(A block of data)
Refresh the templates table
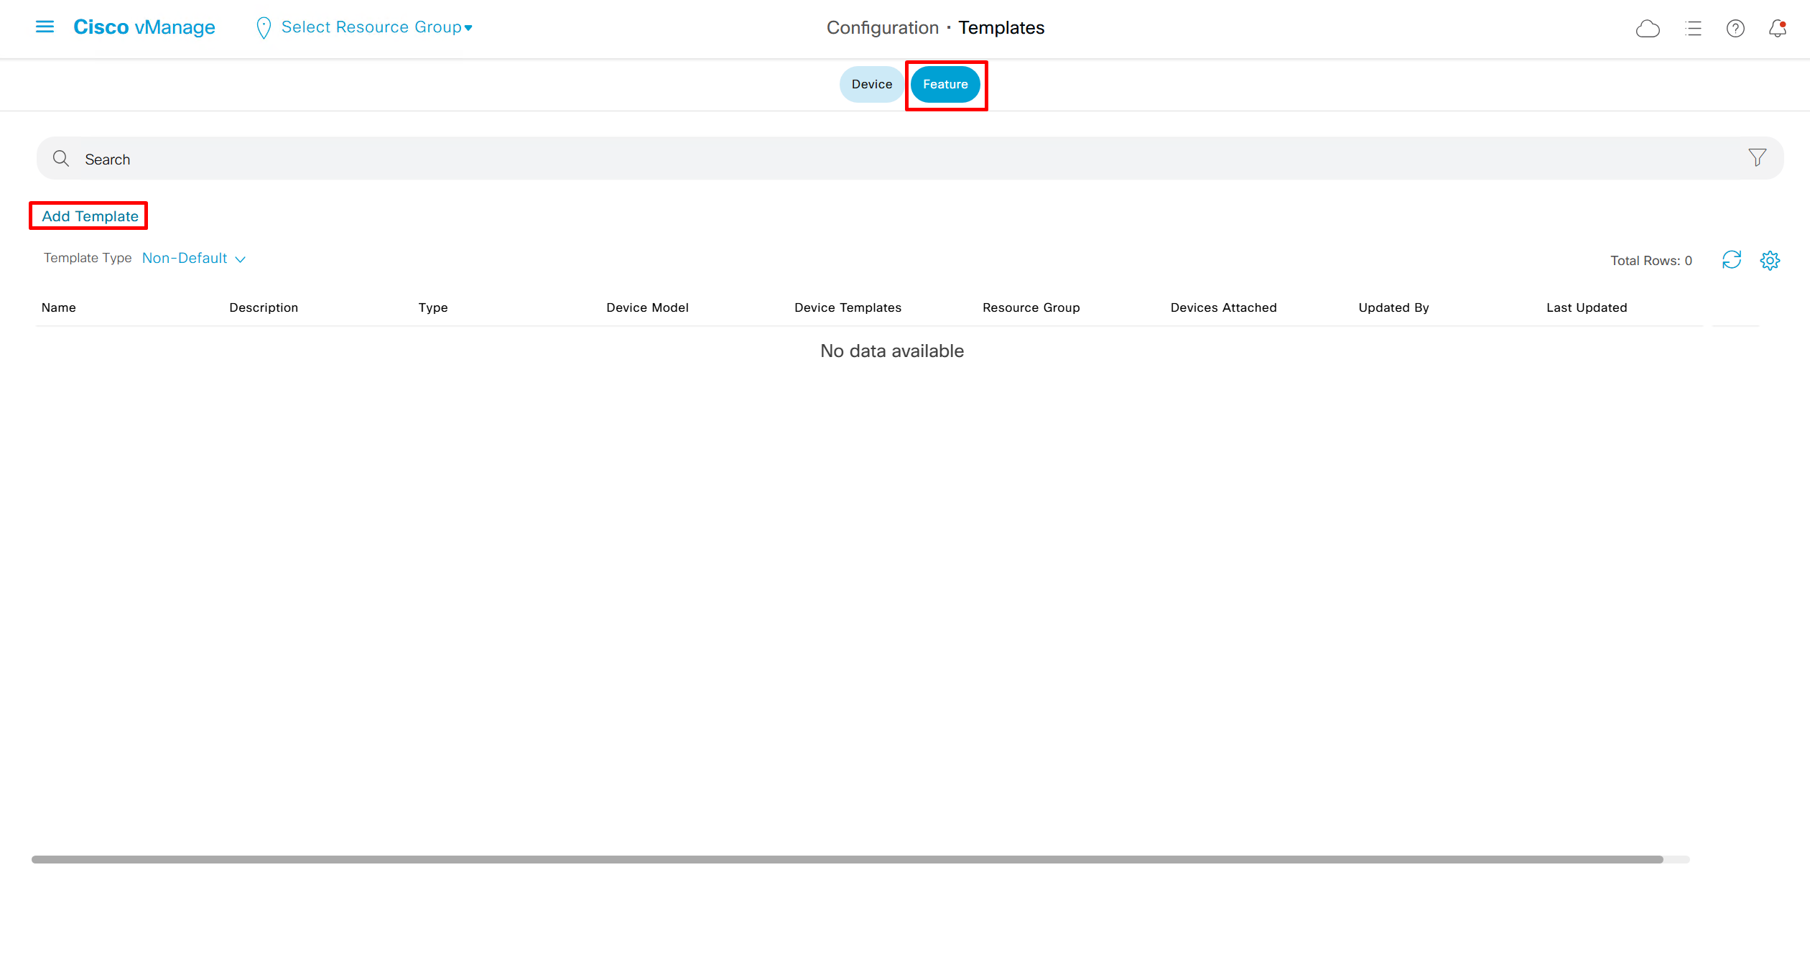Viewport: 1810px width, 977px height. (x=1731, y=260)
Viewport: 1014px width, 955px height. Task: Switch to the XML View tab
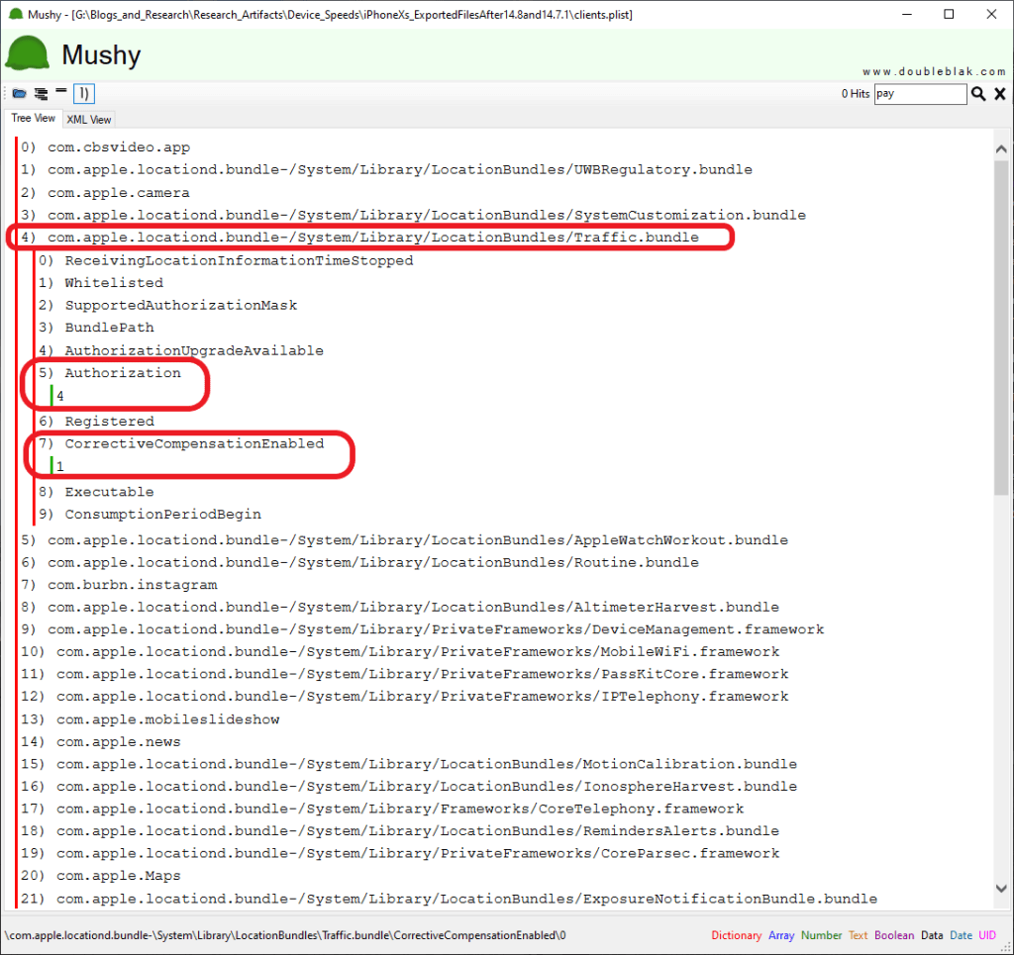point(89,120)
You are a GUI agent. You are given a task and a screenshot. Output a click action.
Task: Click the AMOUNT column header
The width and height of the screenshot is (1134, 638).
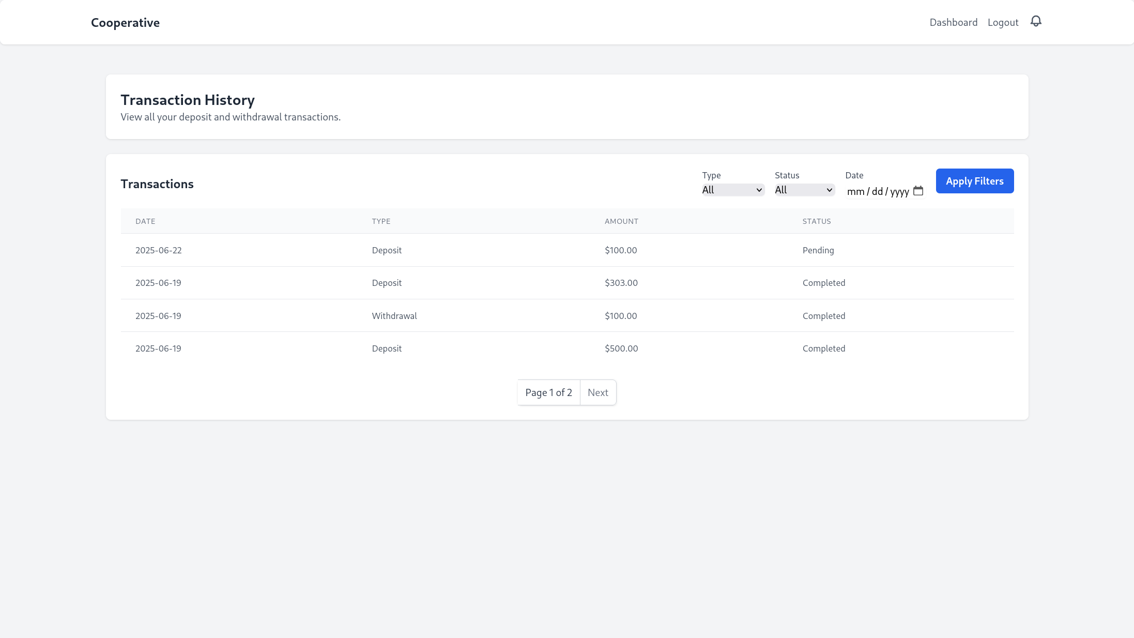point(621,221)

...

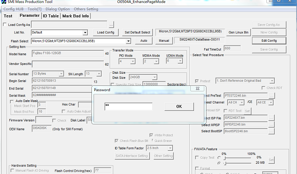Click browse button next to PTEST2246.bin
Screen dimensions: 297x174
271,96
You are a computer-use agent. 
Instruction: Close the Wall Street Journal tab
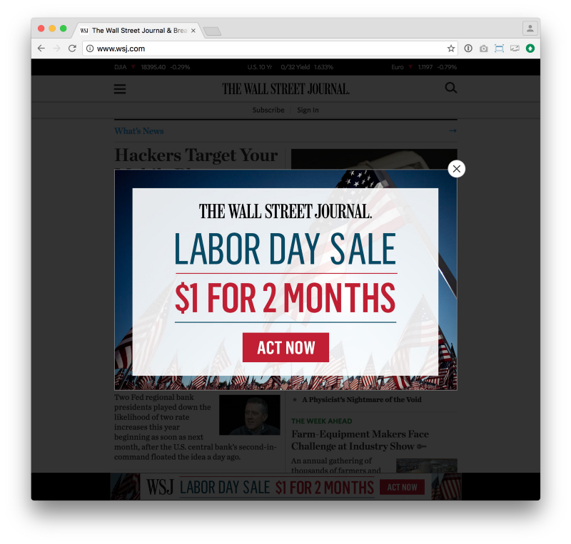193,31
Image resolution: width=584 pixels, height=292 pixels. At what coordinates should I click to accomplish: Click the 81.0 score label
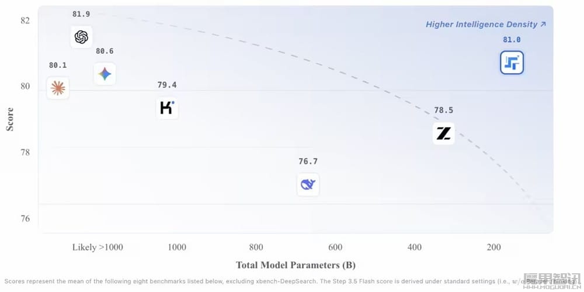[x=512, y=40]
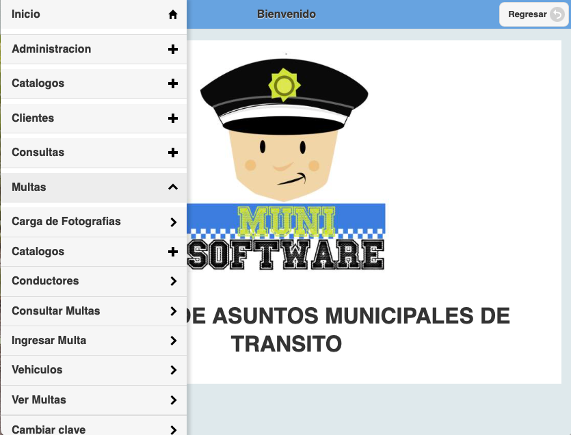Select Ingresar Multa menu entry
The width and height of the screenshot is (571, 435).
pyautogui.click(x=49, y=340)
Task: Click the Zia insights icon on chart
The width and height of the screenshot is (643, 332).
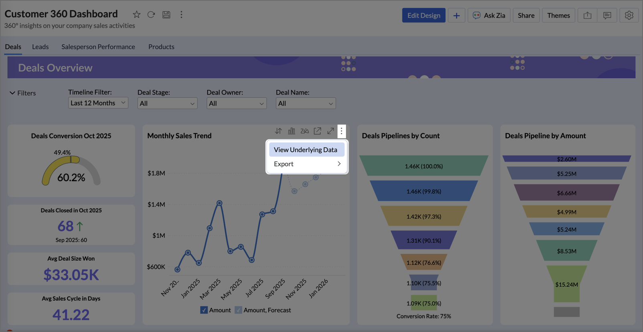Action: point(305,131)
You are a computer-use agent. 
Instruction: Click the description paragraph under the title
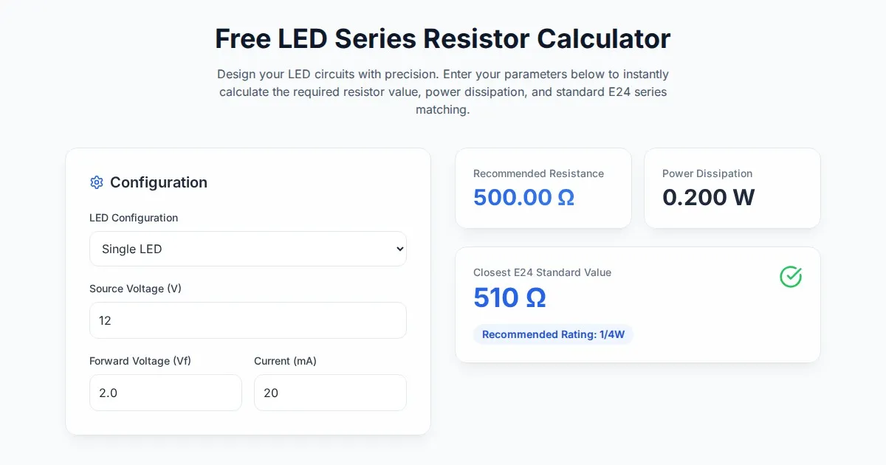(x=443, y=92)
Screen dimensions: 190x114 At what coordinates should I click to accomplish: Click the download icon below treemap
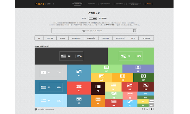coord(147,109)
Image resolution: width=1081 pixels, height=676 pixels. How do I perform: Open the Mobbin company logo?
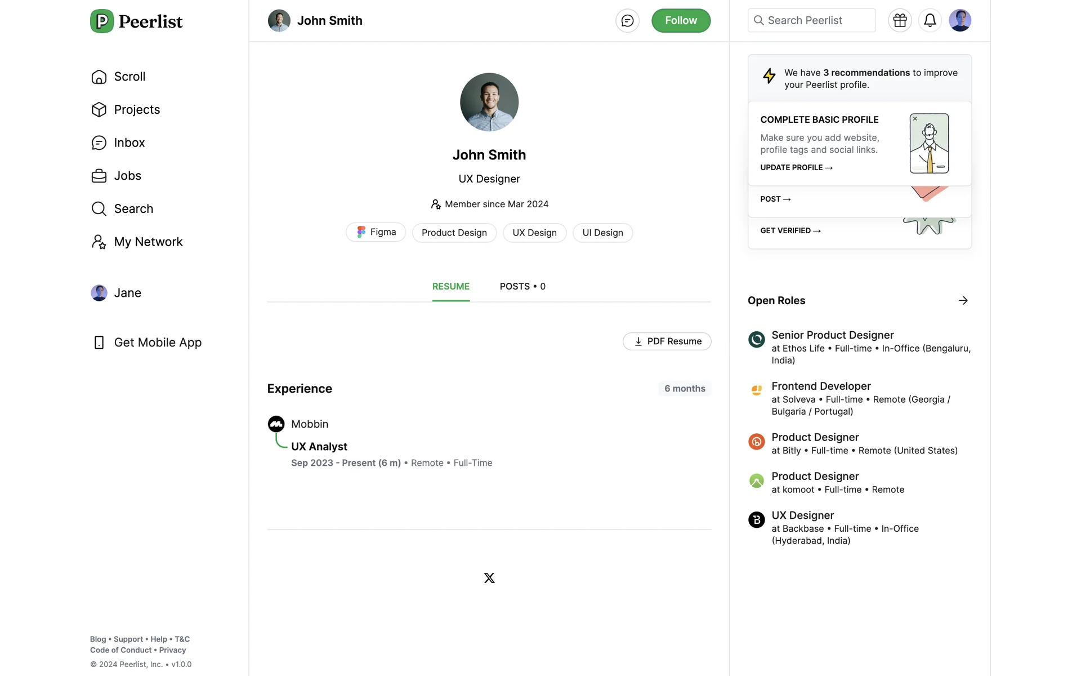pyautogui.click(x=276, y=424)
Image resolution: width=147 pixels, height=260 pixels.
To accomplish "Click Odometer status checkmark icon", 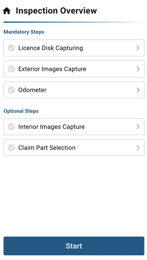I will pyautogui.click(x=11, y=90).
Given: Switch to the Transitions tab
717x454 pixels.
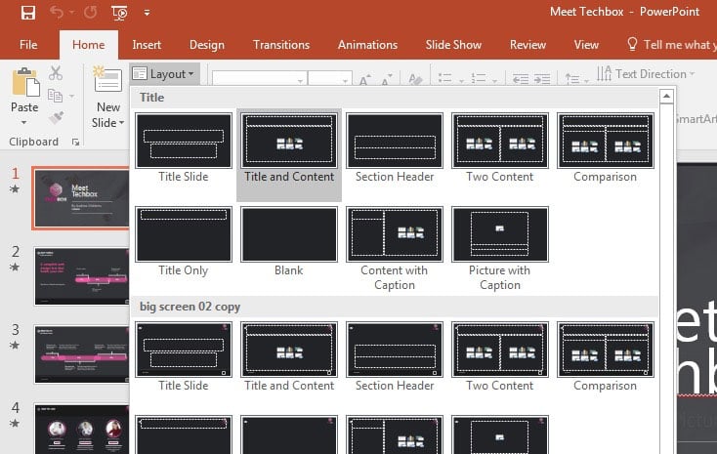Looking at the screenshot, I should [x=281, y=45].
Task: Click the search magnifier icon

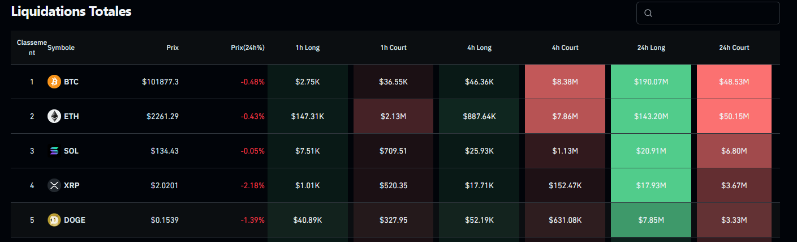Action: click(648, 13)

### [Short task]
Quote the lines that start with the line containing "Viewport: 1014px width, 955px" and continue through the line containing "point(621,221)", including both of those lines. Leave the pictures out of your answer.

### [Task output]
Viewport: 1014px width, 955px height. Task: Switch to the XML View tab
point(89,120)
You are a GUI agent. You are given a task and a screenshot. Output a click action.
Task: Click the AMOUNT column header
The width and height of the screenshot is (1134, 638).
point(621,221)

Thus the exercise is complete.